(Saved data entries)
Begin
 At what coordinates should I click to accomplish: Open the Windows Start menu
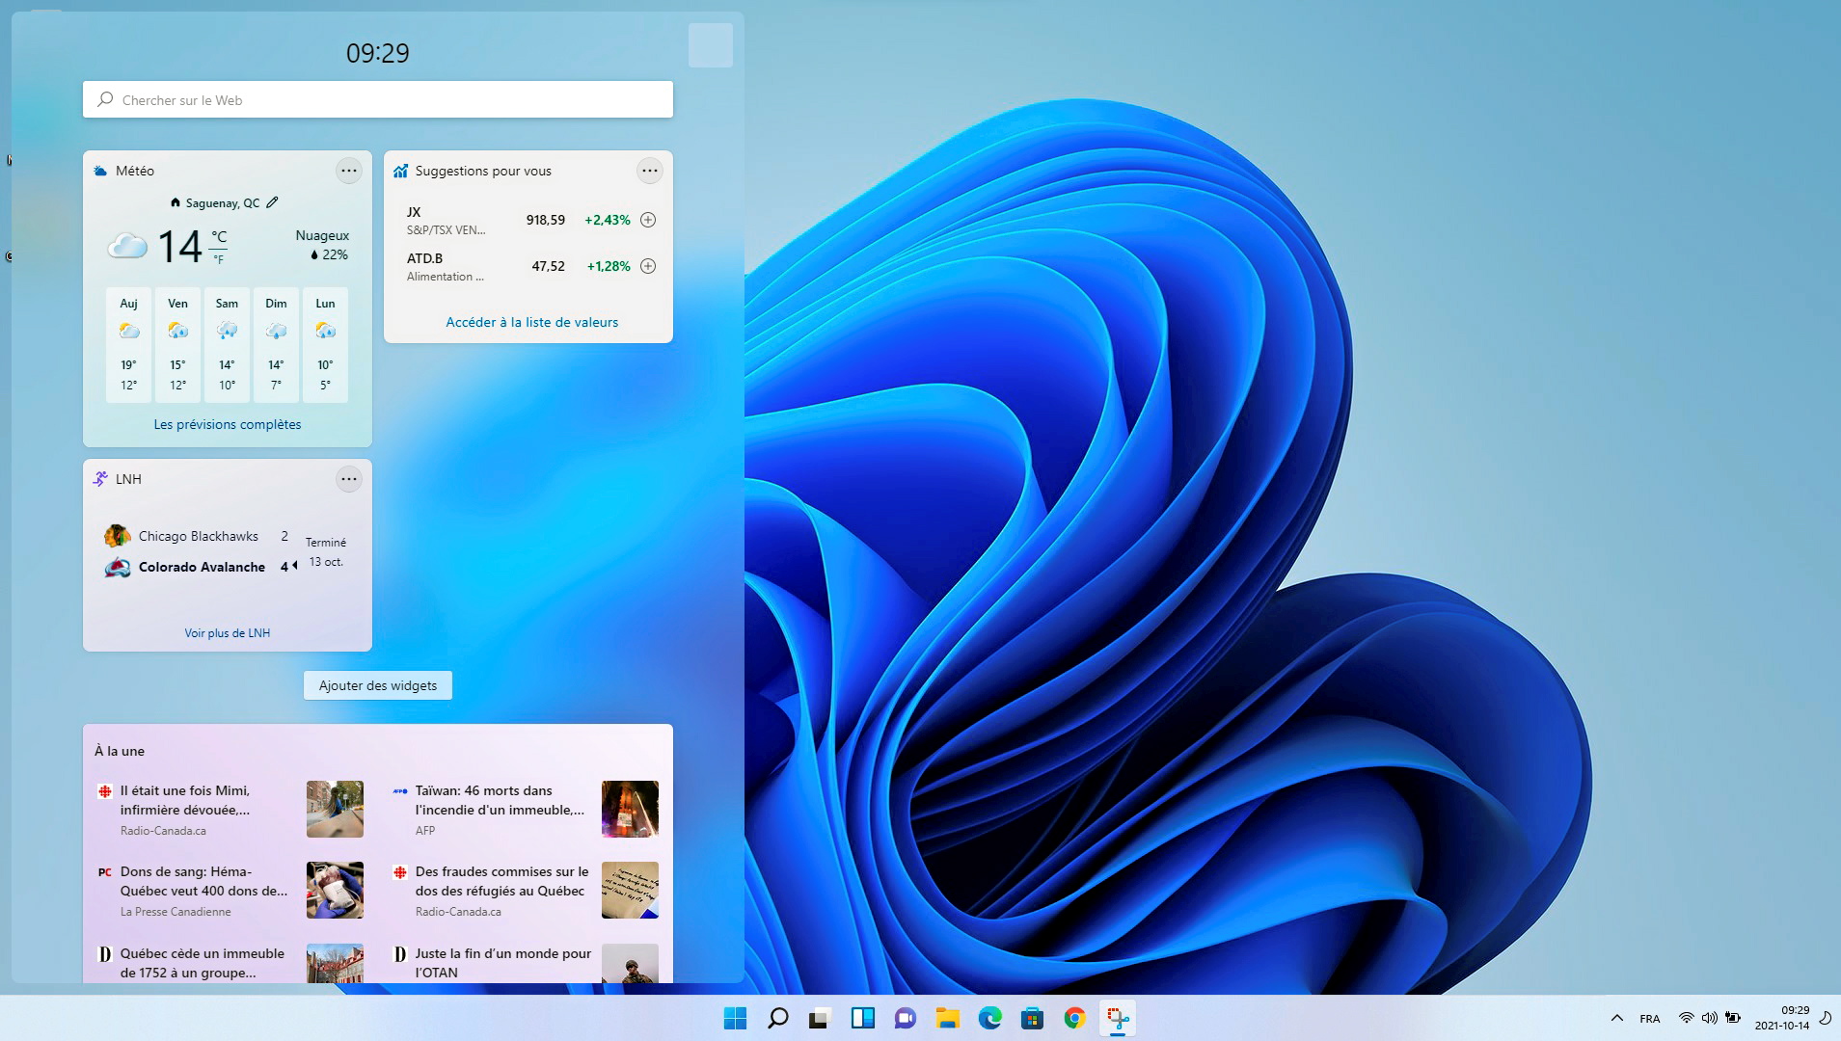point(735,1018)
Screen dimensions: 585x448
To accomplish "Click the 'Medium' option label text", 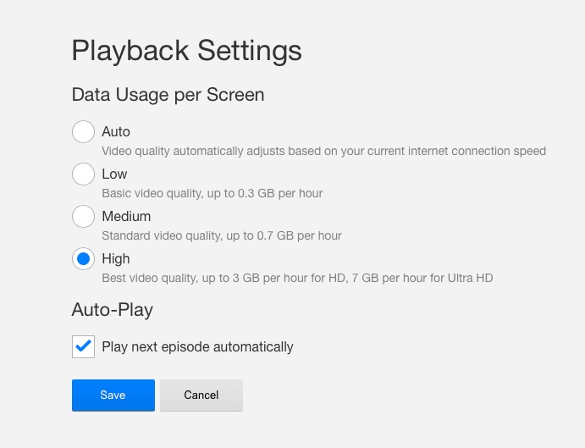I will coord(126,216).
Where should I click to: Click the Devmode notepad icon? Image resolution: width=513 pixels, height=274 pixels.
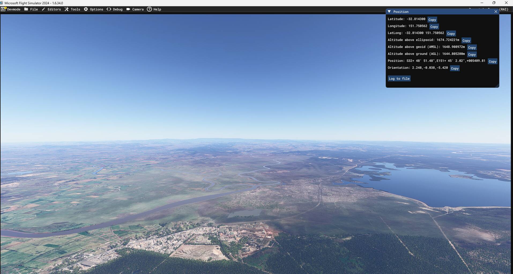click(3, 9)
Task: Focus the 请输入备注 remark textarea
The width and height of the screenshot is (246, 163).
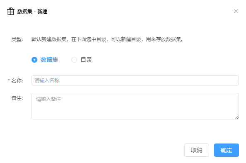Action: tap(135, 106)
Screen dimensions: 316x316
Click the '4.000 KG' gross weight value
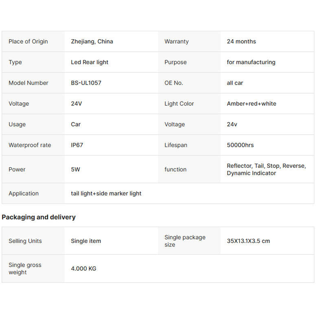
End
* _AIM OF THE TASK_
Print the lines of the data above word for word, starting at the line with "Where should I" and continuing through the end of the data. Leave the pictures out.

* _SOLUTION TO THIS TASK_
Where should I click to: Click the Devmode notepad icon? Image resolution: width=513 pixels, height=274 pixels.
click(3, 9)
Task: Focus the 请输入备注 remark textarea
The width and height of the screenshot is (246, 163).
Action: tap(135, 106)
Screen dimensions: 316x316
Click the '4.000 KG' gross weight value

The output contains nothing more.